Secure messaging app WhatsApp may not be so secure after all, as a team of German researchers uncovered some flaws that could allow third parties to compromise private group chats. WhatsApp added end-to-end encryption a couple of years ago, aiming to prevent any third-party users from accessing private conversations. With end-to-end encryption, only the sender and the recipient should have access to their chat. According to the latest findings, however, others could access WhatsApp group chats without the permission of the group chat administrator, who should normally be in charge of who gets to be part of the group.
A group of cryptographers from Germany’s Ruhr University Bochum detailed the flaws at the Real World Crypto security conference in Switzerland, highlighting how secure communications on WhatsApp could be compromised. On the bright side, the risk of someone exploiting the uncovered flaw is limited, as attackers would need to have access to WhatsApp servers in order to snoop on others’ group conversation.
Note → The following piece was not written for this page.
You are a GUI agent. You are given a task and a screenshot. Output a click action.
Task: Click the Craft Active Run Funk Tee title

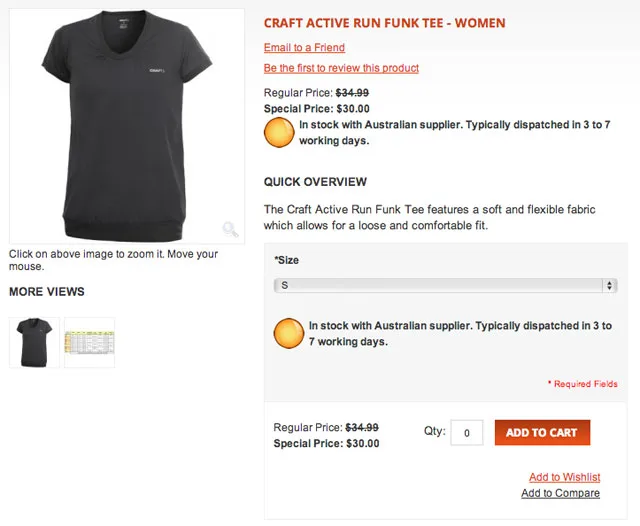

At the same time, once in, eavesdroppers would only be able to monitor conversations from that point on, but they would not be able to access past chats. Nevertheless, since an uninvited party would be able to gatecrash group chats uninvited, the confidentiality of the group would be compromised. The researchers further point out that end-to-end encryption should protect users against such risks in particular, ensuring that conversations are safe from prying eyes and not accessible to anyone other than the intended audience.
In conclusion, the researchers’ findings indicate that anyone with access to WhatsApp servers could eavesdrop on anyone’s private conversations. This, in turn, contradicts WhatsApp’s claims that end-to-end encryption ensures that the service would be able to counter any type of surveillance. End-to-end encryption for both two-party communications and group chats should guarantee that third parties cannot add new members to others’ group chats, otherwise the encryption loses its value, the researchers add. As for who can access WhatsApp servers, the privilege is limited to WhatsApp staff and governments who legally demand access, not accounting for theoretical illegal activities. The security researchers suggest that WhatsApp could reduce the risk of high-level hackers gaining access to group chats by adding an extra authentication measure to new group invitations, using a secret key from the group chat administrator.